18 Im Übrigen handelt es sich bei der vom Verwaltungsgericht vorgenommenen Beurteilung, ob die gegenständlichen Restmülltonnen unter § 2 Z 5 WFPolG 2015 zu subsumieren seien oder nicht, um eine solche des Einzelfalles, und durch eine solche kann in der Regel keine grundsätzliche Rechtsfrage aufgeworfen werden; dass diese im Einzelfall erfolgte Beurteilung in einer die Rechtssicherheit beeinträchtigenden, unvertretbaren Weise erfolgt wäre, zeigen die Revisionszulässigkeitsgründe nicht auf und ist auch nicht ersichtlich (vgl. VwGH 17.4.2019, Ra 2019/05/0068, mwN). 19 Wenn der Revisionswerber eine Rechtsfrage grundsätzlicher Bedeutung im Verhältnis der Tatbestände des § 6 Abs. 3 WFPolG 2015 zueinander erblicken möchte, so ist ihm entgegenzuhalten, dass das Verwaltungsgericht von einem Fluchtweg ausgegangen ist (S. 9 und 14 des angefochtenen Erkenntnisses - dies wird in den Revisionszulässigkeitsgründen nicht in Abrede gestellt) und in nicht als unvertretbar zu erkennender Weise die gegenständlichen Restmülltonnen als brandgefährlich gewertet hat, wobei diese auch den Fluchtweg eingeengt hätten (S. 14 des angefochtenen Erkennntisses; auch diese Einengung wird in den Revisionszulässigkeitsgründen nicht bestritten). Die Revision hängt folglich angesichts der Erfüllung der Tatbestandselemente sowohl des ersten als auch des zweiten Satzes des § 6 Abs. 3 WFPolG 2015 (durch vorliegendenfalls brandgefährliche Gegenstände) nicht von der Lösung der aufgeworfenen Rechtsfrage ab (vgl. dazu VwGH 15.5.2019, Ra 2019/01/0156, mwN).
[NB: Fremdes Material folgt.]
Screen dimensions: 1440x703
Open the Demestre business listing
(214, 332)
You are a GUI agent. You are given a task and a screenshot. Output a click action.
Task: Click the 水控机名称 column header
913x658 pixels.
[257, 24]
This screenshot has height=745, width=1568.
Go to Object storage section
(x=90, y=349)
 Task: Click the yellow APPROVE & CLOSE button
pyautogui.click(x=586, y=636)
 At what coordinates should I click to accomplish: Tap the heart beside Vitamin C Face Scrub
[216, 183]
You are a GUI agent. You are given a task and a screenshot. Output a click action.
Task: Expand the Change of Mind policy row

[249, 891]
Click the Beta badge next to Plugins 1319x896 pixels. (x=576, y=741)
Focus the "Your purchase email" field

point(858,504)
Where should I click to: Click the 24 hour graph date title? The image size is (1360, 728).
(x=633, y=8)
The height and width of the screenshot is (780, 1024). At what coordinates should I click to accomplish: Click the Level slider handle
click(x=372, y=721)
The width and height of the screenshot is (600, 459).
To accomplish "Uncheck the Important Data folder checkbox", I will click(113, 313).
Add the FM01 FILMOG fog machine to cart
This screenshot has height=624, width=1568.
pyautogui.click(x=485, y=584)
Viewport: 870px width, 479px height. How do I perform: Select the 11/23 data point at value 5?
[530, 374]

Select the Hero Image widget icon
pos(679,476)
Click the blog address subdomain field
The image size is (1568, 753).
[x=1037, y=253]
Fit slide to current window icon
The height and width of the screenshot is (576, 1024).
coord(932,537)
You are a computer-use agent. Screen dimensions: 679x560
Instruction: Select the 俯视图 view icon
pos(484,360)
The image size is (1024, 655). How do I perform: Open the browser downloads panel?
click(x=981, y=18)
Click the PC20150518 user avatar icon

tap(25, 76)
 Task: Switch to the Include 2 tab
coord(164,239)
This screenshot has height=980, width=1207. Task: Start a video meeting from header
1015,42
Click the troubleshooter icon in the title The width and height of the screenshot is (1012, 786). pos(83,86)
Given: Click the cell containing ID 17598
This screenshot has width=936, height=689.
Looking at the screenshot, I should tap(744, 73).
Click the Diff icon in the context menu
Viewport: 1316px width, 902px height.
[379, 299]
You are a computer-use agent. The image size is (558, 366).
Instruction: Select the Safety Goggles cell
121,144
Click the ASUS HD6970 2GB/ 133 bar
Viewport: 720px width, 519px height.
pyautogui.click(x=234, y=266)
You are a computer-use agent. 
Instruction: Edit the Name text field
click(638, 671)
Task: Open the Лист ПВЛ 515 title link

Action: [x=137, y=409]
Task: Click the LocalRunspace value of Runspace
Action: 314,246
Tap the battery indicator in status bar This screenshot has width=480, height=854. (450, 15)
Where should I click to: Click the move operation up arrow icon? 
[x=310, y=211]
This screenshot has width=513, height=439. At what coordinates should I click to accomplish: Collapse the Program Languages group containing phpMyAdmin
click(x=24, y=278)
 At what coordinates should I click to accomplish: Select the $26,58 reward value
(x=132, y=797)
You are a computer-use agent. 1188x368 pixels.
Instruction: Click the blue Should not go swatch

20 Soweit der Revisionswerber darüber hinaus in den Revisionszulässigkeitsgründen Verfahrensmängel behauptet, zeigt er deren Relevanz nicht auf (vgl. VwGH 12.6.2019, Ra 2019/01/0113, mwN). Es genügt im Übrigen nicht, wenn in den gesondert darzustellenden Revisionszulässigkeitsgründen auf sonstige Ausführungen in der Revision verwiesen wird (vgl. wiederum VwGH 17.4.2019, Ra 2019/05/0068, mwN). 21 Die Revision war daher gemäß § 34 Abs. 1 VwGG zurückzuweisen.

22 Die Kostenentscheidung beruht auf den §§ 47 ff VwGG in Verbindung mit der VwGH-Aufwandersatzverordnung 2014, BGBl. II Nr. 518/2013, in der Fassung BGBl. II Nr. 8/2014.